→ THE TASK
Identify each line in the records that contains the word "screenshot" and copy those lines out in full.

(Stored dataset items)

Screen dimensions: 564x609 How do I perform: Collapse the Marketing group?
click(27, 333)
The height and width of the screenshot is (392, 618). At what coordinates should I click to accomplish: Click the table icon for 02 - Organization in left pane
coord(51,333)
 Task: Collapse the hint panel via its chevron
...
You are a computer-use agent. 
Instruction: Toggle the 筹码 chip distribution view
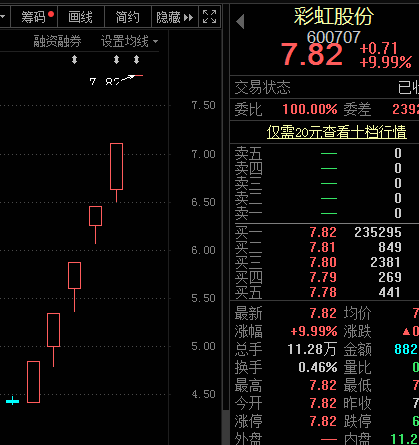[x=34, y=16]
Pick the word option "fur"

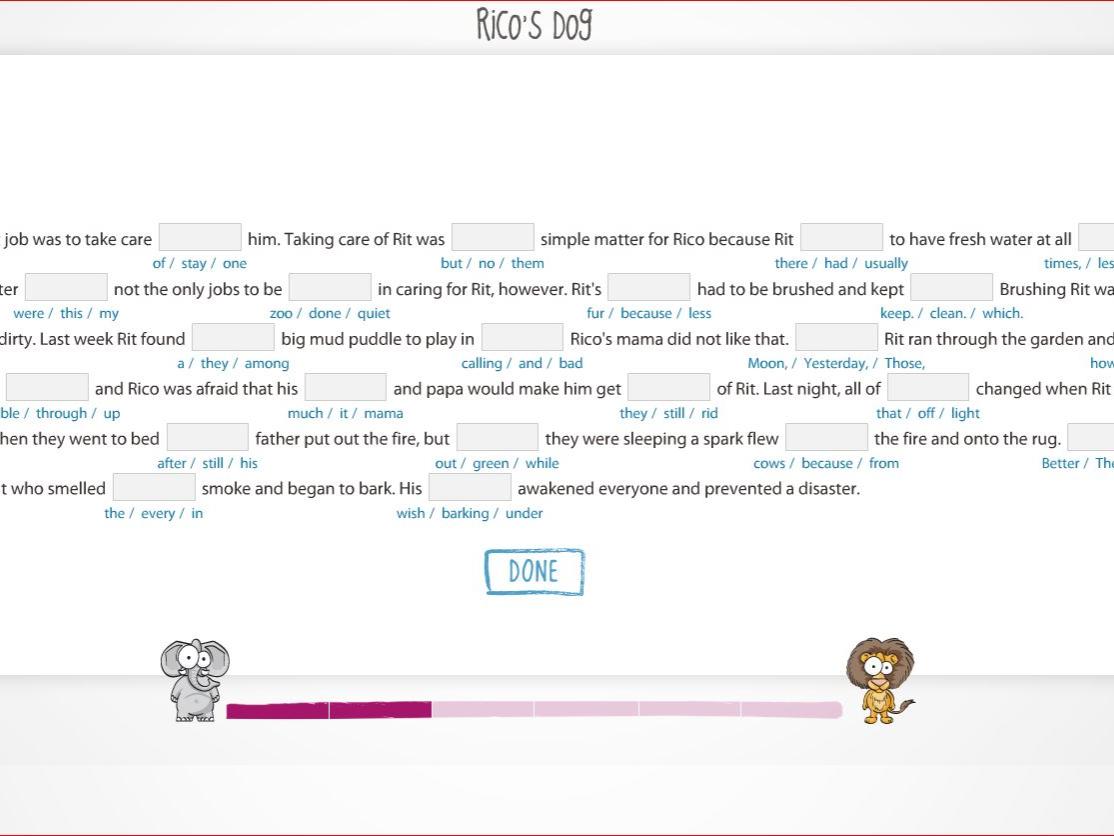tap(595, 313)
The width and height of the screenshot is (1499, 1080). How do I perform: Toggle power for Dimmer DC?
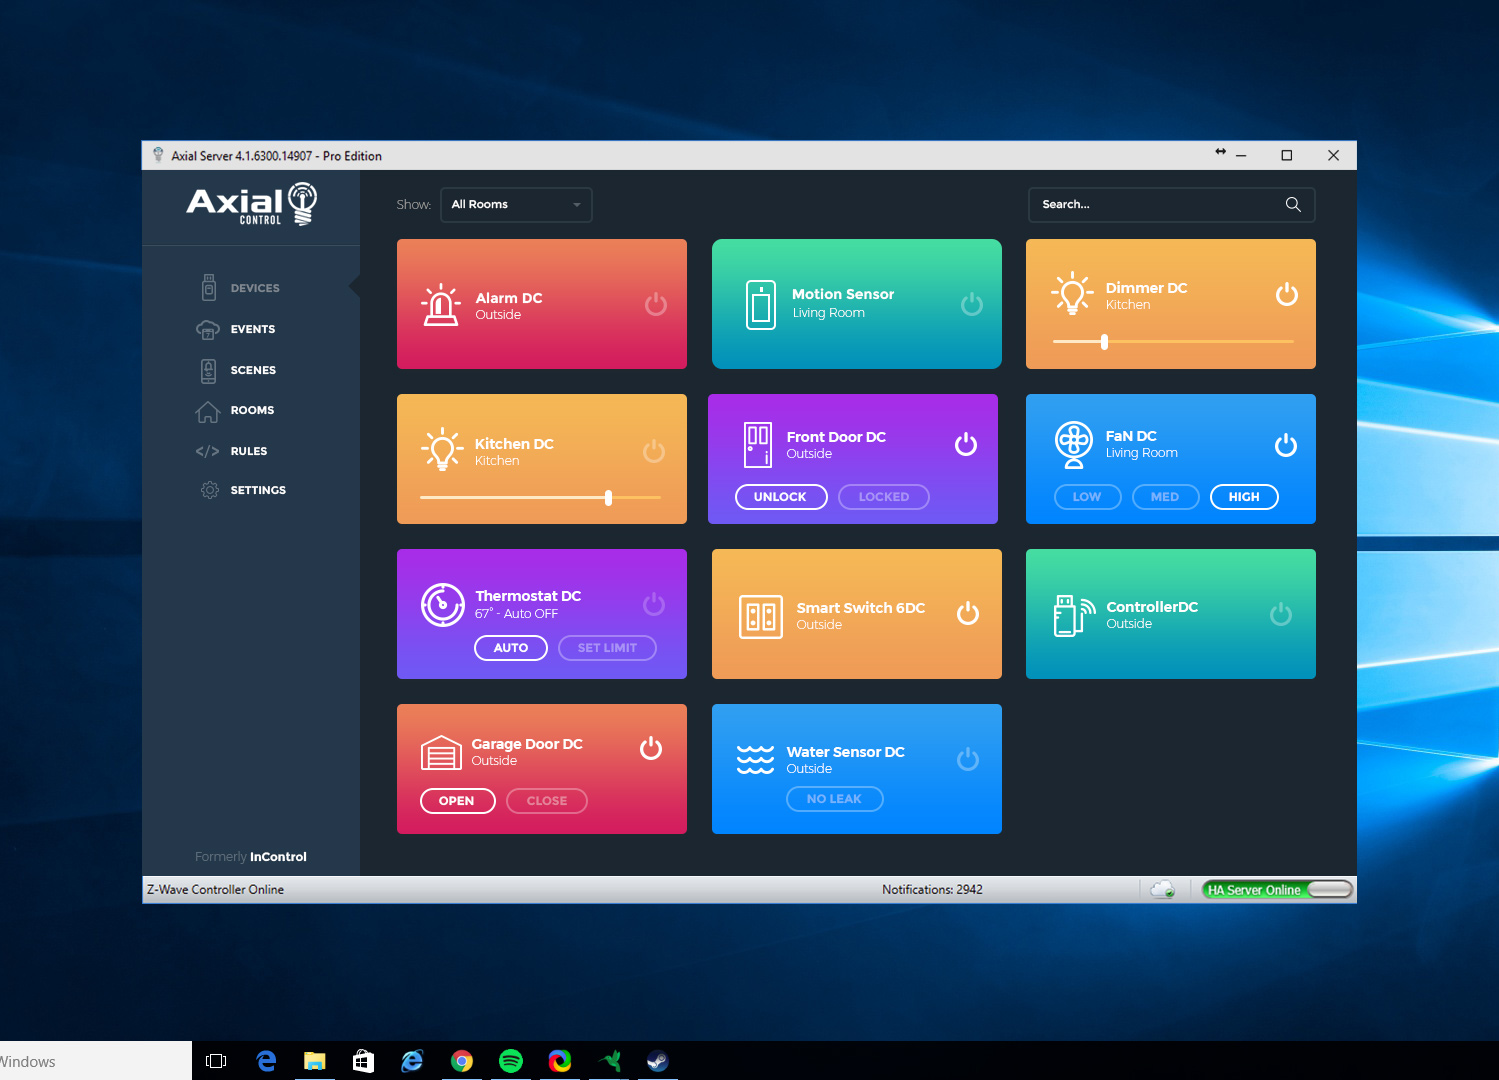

→ ANSWER FOR THE TASK
The height and width of the screenshot is (392, 618). At what coordinates should I click to accomplish: Click the table icon for 02 - Organization in left pane
The width and height of the screenshot is (1499, 1080). How do I perform: Toggle power for Dimmer DC?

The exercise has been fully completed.